I have heard friends and others say wondering things about their mothers, often stating what a strong or heroic figure she was — an influential figure. I don’t think I have ever said that of either of my parents, but as time passes and as I have formed adult relationships with both my mother and father, I think I can begin to see these very same qualities in them. But it has taken this exposure of their vulnerabilities to see that. To call her, to ask how her day is going only to find out that she did not sleep well the night before from “stress” because of an impending medical appointment.

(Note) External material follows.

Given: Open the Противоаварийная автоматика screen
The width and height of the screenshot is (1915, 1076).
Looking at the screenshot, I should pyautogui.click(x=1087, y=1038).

Stress is a huge topic, but suffice it to say that I am learning to understand theirs and the other source, predominantly my father’s, which stems from independence. Or rather, the need for it. The health issues experienced by my mom have, to a different extent, impacted my dad and his sense of independence. What I had not fathomed was what would happen when I challenged his handle on their stress — shared or otherwise. Specifically we were talking about being able to drive a car. I pointed out that mom didn’t need to be worried because she could use Uber, but he quickly pointed out the inconveniences. He suggested I would not like this, which I quickly contested. I would love not to drive again. Not to have a car to maintain, to fill with gas, to insure. (I think our transportation model is ridiculous, but that’s another topic for another time.) In short, while she could summon a ride whenever, it was not as simple as getting behind the wheel will always be. I would not argue with that, but I did suggest that the impact of this change would be lessened if only he would look at things differently, that the stress was only a function of perspective. He fired back that it was more than inconvenience and stress, and beyond independence, but a function of choice. I may be okay with not having a car and using a driving service, but I could drive, and either way it was my choice. For my mother — and while she is the person directly impacted, I think for all intense and purposes he was speaking for himself at this point — this simply is not an option.

At this point, I had clearly exhausted my father on this topic and he was just about ready to hang up with me; if not on me. Moments after the call, I had two main questions flowing through my mind:

  • Can you have high-quality of living without either choice or independence?
  • What is the relationship between independence and choice? Can you have independence without choice?